Author | Max Wong @IOSG

TL;DR

  • Infrastructure has become saturated; consumer applications are the next frontier. After years of pouring funds into new L1, Roll-ups, and development tools, the marginal returns of technology have become negligible, and users do not automatically flock in just because "the technology is good enough." What creates value now is attention, not architecture.
  • Liquidity is stagnant, and retail investors are absent. The total market capitalization of stablecoins is only about 25% higher than the historical peak in 2021, with recent increments mainly coming from institutions purchasing BTC/ETH for their balance sheets, rather than speculative capital circulating within the ecosystem.
  • Core Assertion
  • Friendly regulatory policies will unlock a "second wave" of development. Clearer U.S. policies (Trump administration, stablecoin legislation) will expand the TAM and attract Web2 users who are only interested in tangible applications rather than the underlying technology architecture.
  • Narrative market rewards real usage. Projects with significant revenue and PMF—such as Hyperliquid (approximately $900 million ARR), Pump.fun (approximately $500 million ARR), Polymarket (approximately $12 billion in trading volume)—far outperform infrastructure projects with high funding but lacking users (Berachain, SEI, Story Protocol).
  • Web2 is essentially an attention economy (distribution > technology); as Web3 deeply integrates with Web2, the market will follow suit - B2C applications will expand the cake.
  • Current consumer track that has reached PMF (crypto-native):
  • Trading / Perpetual Contracts (Hyperliquid, Axiom)
  • Launchpad / Meme Coin Factory (Pump.fun, BelieveApp)
  • InfoFi and prediction markets (Polymarket, Kaito)
  • Next wave of rising track (Web2 coding):
  • One-stop deposit/withdrawal + DeFi super application——integrating wallet, banking, yield, and trading (Robinhood-like experience but ad-free).
  • Entertainment/social platform that replaces advertising with on-chain monetization (redemption, betting, prize pools, creator tokens) to optimize UX and improve creator earnings.
  • AI and gaming are still in the pre-PMF stage. Consumer AI requires safer account abstraction and infrastructure; Web3 games are troubled by the "wool party" economy. A breakout will only occur after a blockchain game that focuses on gameplay rather than crypto elements explodes.
  • Superchain theory. Activity tends to concentrate on a few consumer-friendly chains (Solana, Hyperliquid, Monad, MegaETH). One should select killer applications from these ecosystems and the infrastructure that directly supports them.
  • Perspective on Investing in Consumer Applications:
  • Distribution and Execution > Pure Technology (Network Effects, Viral Loop, Brand).
  • UX, speed, liquidity, and narrative fit determine victory and defeat.
  • Evaluate as "enterprise" rather than "protocol": real revenue, scalable models, clear industry dominance path.
  • Bottom line: Pure infrastructure trades are hard to replicate the 2021 style valuation multiples. Over the next 5 years, excess returns will come from converting the underlying crypto into consumer applications that daily engage millions of Web2 users.

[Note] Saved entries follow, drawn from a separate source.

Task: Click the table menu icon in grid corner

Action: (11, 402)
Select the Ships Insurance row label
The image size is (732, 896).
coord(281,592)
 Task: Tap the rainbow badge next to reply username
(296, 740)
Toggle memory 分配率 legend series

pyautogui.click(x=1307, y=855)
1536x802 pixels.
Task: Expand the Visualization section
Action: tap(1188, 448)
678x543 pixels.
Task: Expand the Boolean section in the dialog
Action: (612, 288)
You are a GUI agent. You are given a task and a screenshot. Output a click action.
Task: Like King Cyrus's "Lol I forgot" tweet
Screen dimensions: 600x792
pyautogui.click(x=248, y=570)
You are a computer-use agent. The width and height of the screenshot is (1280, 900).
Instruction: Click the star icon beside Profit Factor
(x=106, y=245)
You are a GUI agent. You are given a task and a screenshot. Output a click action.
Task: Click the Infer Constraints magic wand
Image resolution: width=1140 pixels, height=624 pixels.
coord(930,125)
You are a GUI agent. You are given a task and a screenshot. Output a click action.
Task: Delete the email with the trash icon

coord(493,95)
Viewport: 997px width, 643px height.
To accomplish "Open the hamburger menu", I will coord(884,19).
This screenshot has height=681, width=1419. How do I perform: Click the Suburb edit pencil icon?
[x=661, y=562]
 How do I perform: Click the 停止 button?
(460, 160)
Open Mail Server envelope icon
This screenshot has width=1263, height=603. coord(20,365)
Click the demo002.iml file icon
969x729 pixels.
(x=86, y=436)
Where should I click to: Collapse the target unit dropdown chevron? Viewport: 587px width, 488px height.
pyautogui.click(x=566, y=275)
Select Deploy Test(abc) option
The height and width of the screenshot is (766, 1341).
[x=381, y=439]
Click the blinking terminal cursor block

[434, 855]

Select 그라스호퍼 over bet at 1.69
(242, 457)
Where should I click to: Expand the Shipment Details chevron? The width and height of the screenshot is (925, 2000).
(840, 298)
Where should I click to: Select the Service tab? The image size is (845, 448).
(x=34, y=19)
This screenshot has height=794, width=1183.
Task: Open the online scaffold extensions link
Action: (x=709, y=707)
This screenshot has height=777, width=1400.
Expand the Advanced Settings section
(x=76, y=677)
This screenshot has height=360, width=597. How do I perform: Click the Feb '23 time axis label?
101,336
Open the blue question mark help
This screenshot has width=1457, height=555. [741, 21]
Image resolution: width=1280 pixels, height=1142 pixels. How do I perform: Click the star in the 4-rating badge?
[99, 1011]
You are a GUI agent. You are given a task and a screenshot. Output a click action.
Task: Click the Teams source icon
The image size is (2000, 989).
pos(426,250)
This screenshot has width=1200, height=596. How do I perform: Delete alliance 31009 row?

IOSG: Observations and Thoughts on Consumer Application Tracks under Sound Infrastructure

Introduction

In the past, the industry focused heavily on technology/infrastructure, concentrating on building "rails"—new Layer-1s, scaling layers, developer tools, and security primitives. The driving force was the industry creed of "technology is king": as long as the technology is good enough and innovative enough, users will naturally come. However, this is not the case. Look at projects like Berachain, SEI, and Story Protocol, which have outrageous funding valuations but are hailed as "the next big thing."

In this cycle, as consumer application projects take the spotlight, discussions have clearly shifted to "what these tracks are actually used for." As core infrastructure reaches a "sufficient" level of maturity and marginal improvements begin to diminish, talent and capital start to pursue consumer-facing applications/products—social, gaming, creator, business scenarios—showing the value of blockchain to retail and everyday users. The consumer application market is essentially an attention economy, which also makes the entire crypto market a battleground for narratives and attention.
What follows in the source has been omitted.